Collecting big data the slow way

One of the interesting side effects of the era of big data is finding out how much information is not actually automatically collected (or is at least not available to the general public or researchers without paying money). A quick example from the work of sociologist Matthew Desmond:

The new data, assembled from about 83 million court records going back to 2000, suggest that the most pervasive problems aren’t necessarily in the most expensive regions. Evictions are accumulating across Michigan and Indiana. And several factors build on one another in Richmond: It’s in the Southeast, where the poverty rates are high and the minimum wage is low; it’s in Virginia, which lacks some tenant rights available in other states; and it’s a city where many poor African-Americans live in low-quality housing with limited means of escaping it.

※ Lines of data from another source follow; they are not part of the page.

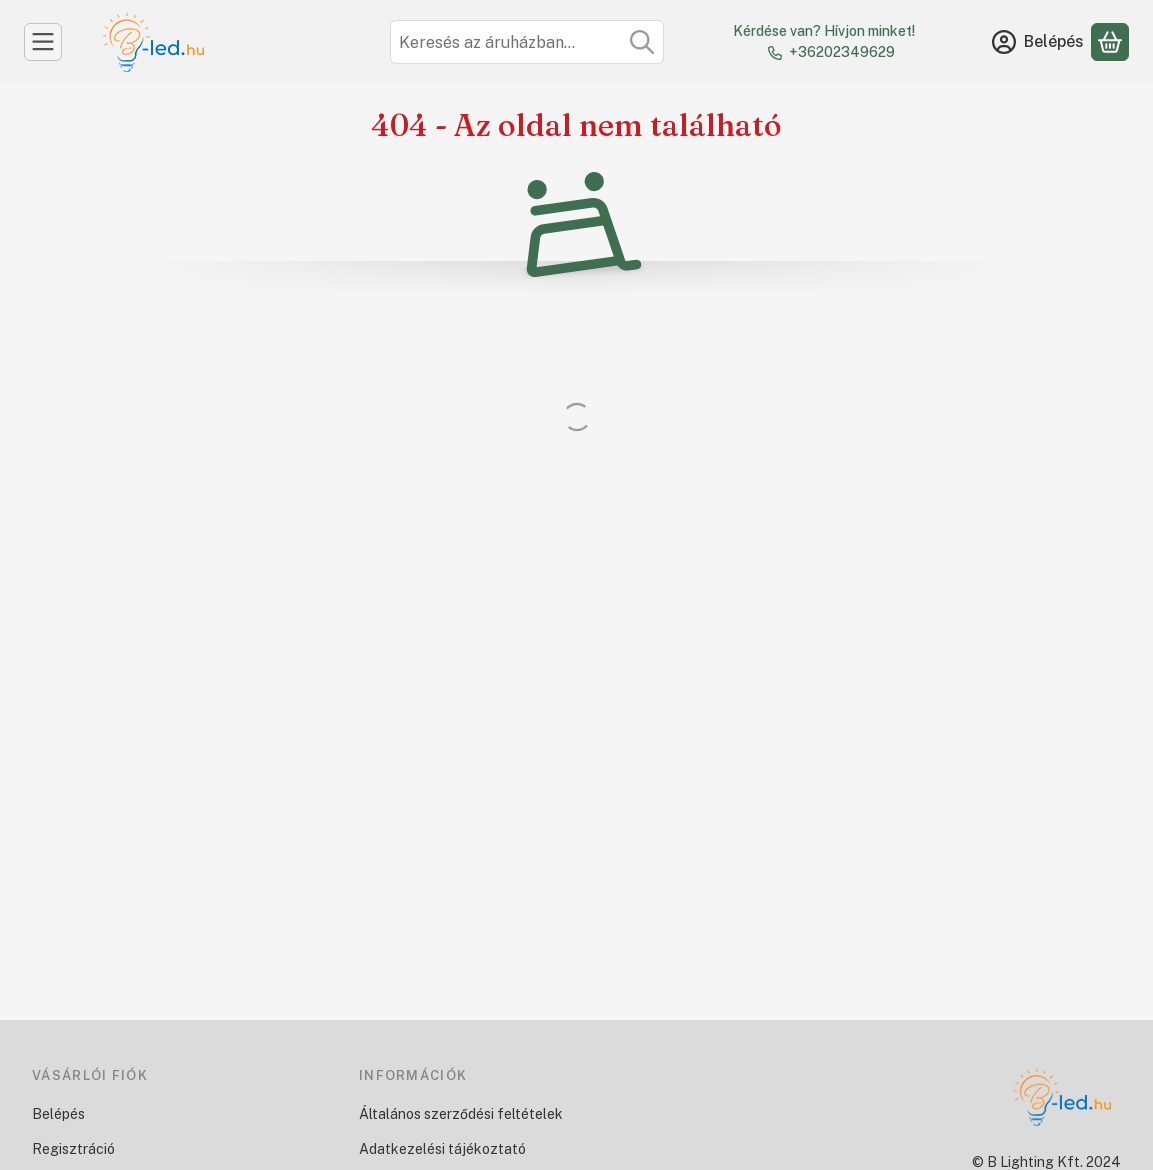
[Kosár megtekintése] (1110, 42)
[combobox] (527, 42)
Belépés (58, 1114)
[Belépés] (1038, 42)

According to the Eviction Lab, here is how they collected the data:

First, we requested a bulk report of cases directly from courts. These reports included all recorded information related to eviction-related cases. Second, we conducted automated record collection from online portals, via web scraping and text parsing protocols. Third, we partnered with companies that carry out manual collection of records, going directly into the courts and extracting the relevant case information by hand.

In other words, it took a lot of work to put together such a database: various courts, websites, and companies had different pieces of information but a researcher to access all of that data and put them together.

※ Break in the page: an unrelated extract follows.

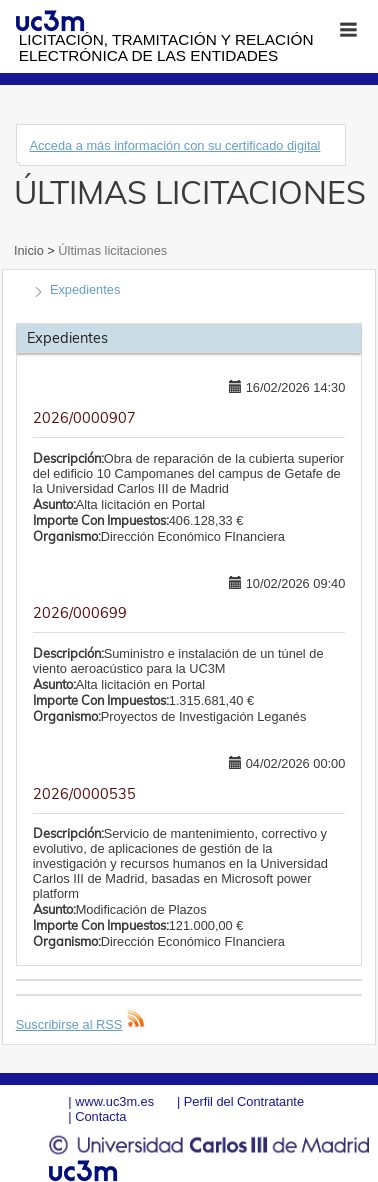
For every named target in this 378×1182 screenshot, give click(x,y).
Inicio (30, 250)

Without a researcher or a company or government body explicitly starting to record or collect certain information, a big dataset on that particular topic will not happen. Someone or some institution, typically with resources at its disposal, needs to set a process into motion. And simply having the data is not enough; it needs to be cleaned up so it all works with the other pieces. Again, from the Eviction Lab:

To create the best estimates, all data we obtained underwent a rigorous cleaning protocol. This included formatting the data so that each observation represented a household; cleaning and standardizing the names and addresses; and dropping duplicate cases. The details of this process can be found in the Methodology Report (PDF).

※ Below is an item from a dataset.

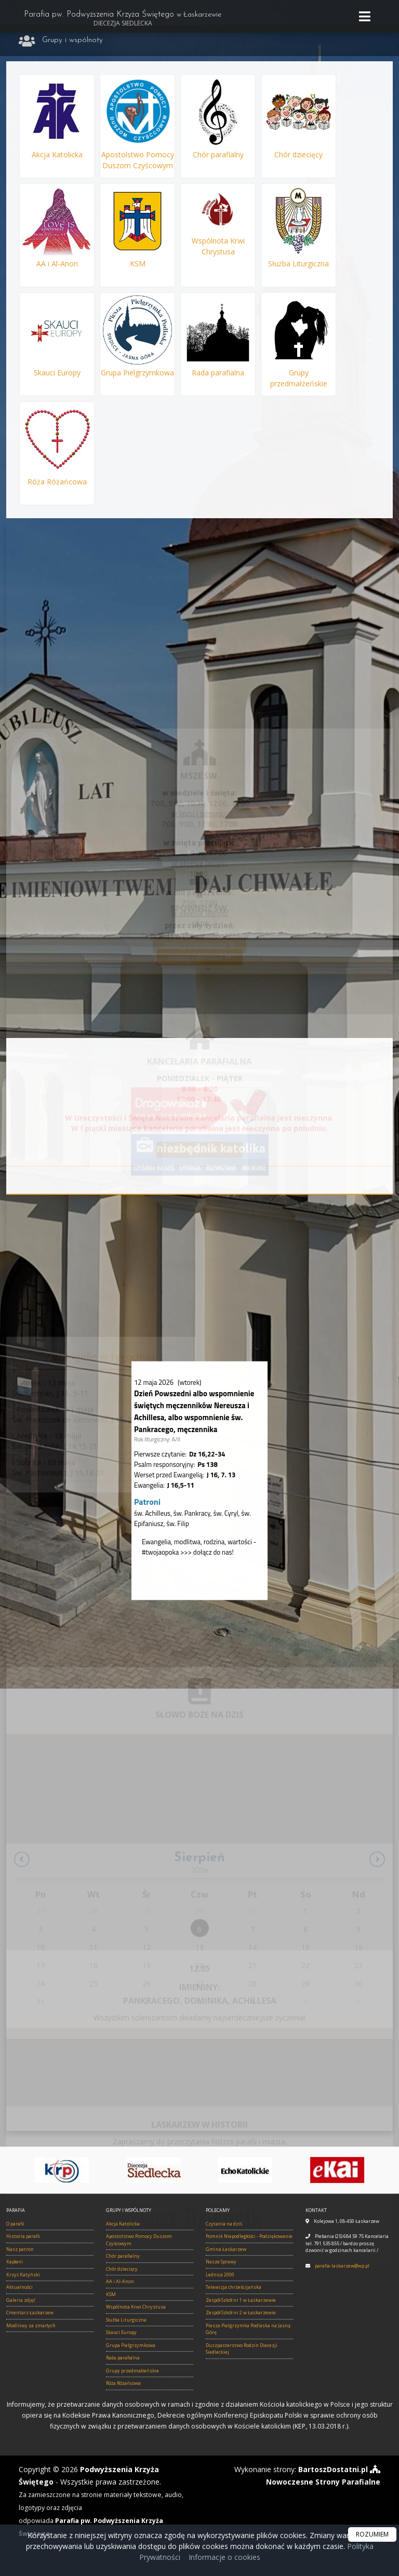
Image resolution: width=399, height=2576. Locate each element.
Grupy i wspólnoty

This all can lead to a fascinating dataset of over 83 million records on an important topic.

We are probably still a ways off from a scenario where this information would automatically become part of a dataset. This data had a definite start and required much work. There are many other areas of social life that require similar efforts before researchers and the public have big data to examine and learn from.

Quick Review: Evicted

I recently read Matthew Desmond’s much discussed work Evicted: Poverty and Profit in the American City. Here are my thoughts on the ethnographic work.

  1. The book is certainly readable as he tells the stories of a number of tenants and landlords in the Milwaukee area. The plight of the tenants is striking and the landlords are also an interesting group (particularly Sherrena who wanted to tell her story). Of course, such readability may not impress some sociologists who prefer more scientific prose (and who complain about the work of Venkatesh or Goffman) but this should reach a broader public. The narratives have some summary data and causal explanations sprinkled in but the emphasis is on the stories.
  2. One of the more impressive features of this work is the quantitative data that it also draws on. This information is buried in the footnotes but Desmond also developed several quantitative datasets that helped (1) suggest his stories are not unusual and (2) provide the broader patterns for an issue that is not studied much in sociology.
  3. The biggest takeaway for me: the number of evictions that take place on a regular basis.
  4. The subject area – evictions – certainly needs more attention. I’ve read my share of work on affordable housing in the last decade but rarely did I see this issue mentioned. As Desmond notes, big cities have a sizable population of people who consistently have to move around due to evictions. Even if there were more housing units – and big cities are often tens of thousands of units short of affordable units – evictions make it difficult to establish roots and settle kids into schools. The final chapter – where Desmond discusses the broader issue and possible solutions – leads off nicely with this idea of a good physical home as the centerpiece of a thriving society.
  5. That said, how common is this issue in suburban areas? As poverty moves to the suburbs as do increasing numbers of minorities, I would expect that evictions are not limited just to larger cities.
  6. One area that gets less attention in this ethnography that may also prove worthwhile to explore further is the legal apparatus. Desmond follows one of the eviction squads and provides some insights into the court process but it would be interesting to hear more from judges (who from the book seem to work against the tenants – though they may just be following the law) as well as local officials (how do public officials respond to these situations).
  7. A second area is thinking about the intersections of race and class. Desmond hints at the influence of race: comparing the experiences of blacks on the North Side of Milwaukee versus whites on the South Side, comments from black and white tenants about the possibilities for living in the other’s neighborhoods, briefly discussing the race of landlords. However, there is a lot more here to unpack, especially given Desmond’s other work on race. Take the two main landlords in the book: one is white, the other black. The first has a more stand-offish approach (working through intermediaries) while the second is more directly involved with tenants. Both are in it for the money and seem to be doing well. How much does their race matter?

An enjoyable read and a work I could imagine using with undergraduates who often have little to no experience with housing issues. I look forward to looking at Desmond’s journal articles that also build on this ethnographic and quantitative data.